Lack of two-way engagement over ‘laudable but overly prescriptive’ specifications threatens GPs’ trust in PCNs

Louise Prime

Thursday, 16 January 2020

NHS England and Improvement should start again from the beginning in determining the service specifications for primary care networks (PCNs) to ensure that they do not impose unrealistic expectations, and to allow patients, GPs, and the wider system to reap their benefits, the Royal College of GPs (RCGP) has told the head of the NHS. It warned that the lack of two-way engagement risks the profession’s trust in PCNs and could undermine the “laudable aims” of the “overly prescriptive” specifications.

As NHS England closed engagement on the five draft service specifications for PCNs yesterday, it insisted that it had “heard the views expressed” and “will now carefully consider how to respond adequately, balancing the ambition to improve services for patients across England and the need to stabilise general practice, with what can realistically be delivered by PCNs in 2020/21”.

The RCGP said that it supports the establishment of PCNs and believes they offer a real opportunity to do things differently; and that, if given the chance to develop properly, they will increase support to practices by facilitating collaboration, pooling resources, enhancing services and ensuring that funding reaches the frontline. However, it said it is “deeply concerned that the rapid process of consultation and implementation of these five service specifications has been counterproductive to realising these aims”.

In his letter to NHS chief executive Sir Simon Stevens, College chair Professor Martin Marshall warned: “The service specifications as they stand are overly prescriptive, and our members have raised concerns that they would place significant pressure on networks before overstretched practices have begun to feel the benefits of additional staff and funding. If adopted in their current form, the specifications will inevitably impact on practices’ ability to maintain the accessibility and services they are currently providing and take away the freedom for professionals to truly improve care for their patients. This is particularly acute for places that are finding it challenging to recruit to the new PCN roles and for areas with significant deprivation that are already managing excessive workloads.”

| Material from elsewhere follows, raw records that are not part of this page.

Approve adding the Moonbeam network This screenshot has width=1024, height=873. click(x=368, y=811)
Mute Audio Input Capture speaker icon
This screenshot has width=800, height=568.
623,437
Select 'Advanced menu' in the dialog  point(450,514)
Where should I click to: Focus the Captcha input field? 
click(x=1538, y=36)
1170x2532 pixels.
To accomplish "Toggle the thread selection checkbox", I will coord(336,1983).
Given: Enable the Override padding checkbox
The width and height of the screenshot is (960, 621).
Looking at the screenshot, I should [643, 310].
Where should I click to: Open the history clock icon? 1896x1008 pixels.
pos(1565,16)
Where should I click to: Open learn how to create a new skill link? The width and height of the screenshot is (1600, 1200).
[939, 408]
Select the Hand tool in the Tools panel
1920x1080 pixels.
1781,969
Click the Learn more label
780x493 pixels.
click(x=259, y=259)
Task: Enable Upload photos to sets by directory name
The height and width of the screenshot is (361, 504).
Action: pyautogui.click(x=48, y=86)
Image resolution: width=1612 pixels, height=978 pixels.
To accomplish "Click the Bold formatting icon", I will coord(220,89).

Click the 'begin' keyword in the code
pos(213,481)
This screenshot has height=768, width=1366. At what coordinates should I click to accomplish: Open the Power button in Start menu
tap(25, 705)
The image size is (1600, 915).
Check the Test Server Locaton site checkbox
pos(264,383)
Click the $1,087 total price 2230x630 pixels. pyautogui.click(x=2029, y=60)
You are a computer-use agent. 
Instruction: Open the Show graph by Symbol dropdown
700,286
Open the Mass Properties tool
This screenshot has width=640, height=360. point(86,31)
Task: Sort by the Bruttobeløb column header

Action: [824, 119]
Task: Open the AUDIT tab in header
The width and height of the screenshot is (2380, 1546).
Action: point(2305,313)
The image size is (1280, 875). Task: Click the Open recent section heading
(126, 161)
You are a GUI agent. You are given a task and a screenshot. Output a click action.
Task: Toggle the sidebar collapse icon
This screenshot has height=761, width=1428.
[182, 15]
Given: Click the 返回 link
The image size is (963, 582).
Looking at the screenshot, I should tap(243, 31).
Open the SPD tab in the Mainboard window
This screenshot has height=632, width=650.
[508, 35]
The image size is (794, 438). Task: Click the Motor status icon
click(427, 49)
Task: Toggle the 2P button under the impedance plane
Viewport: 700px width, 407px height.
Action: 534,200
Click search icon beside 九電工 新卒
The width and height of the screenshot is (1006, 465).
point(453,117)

He called for PCNs to be given the time and space to recruit to the new roles, integrate new staff into established teams and ensure they are properly trained to work in primary care, to enable them to address excessive GP workload – and ultimately improve patient care.

Professor Marshall warned Sir Simon that mandating the specification without broad agreement from the profession “would have a detrimental effect, undermining the development of emerging networks, and potentially destabilising services in some areas”.

He warned: “We are therefore calling on NHS England and Improvement to take urgent steps to further engage with professionals in general practice to make changes to the service specifications, to ensure that they do not impose unrealistic expectations and allow a flexible approach to local delivery. This will help to ensure that we build on the early successes of the PCN policy and will mean that local systems empower clinicians to deliver the best possible services to patients. We would be happy to be part of these discussions and recommend beginning the process again for developing the specifications with a new approach.”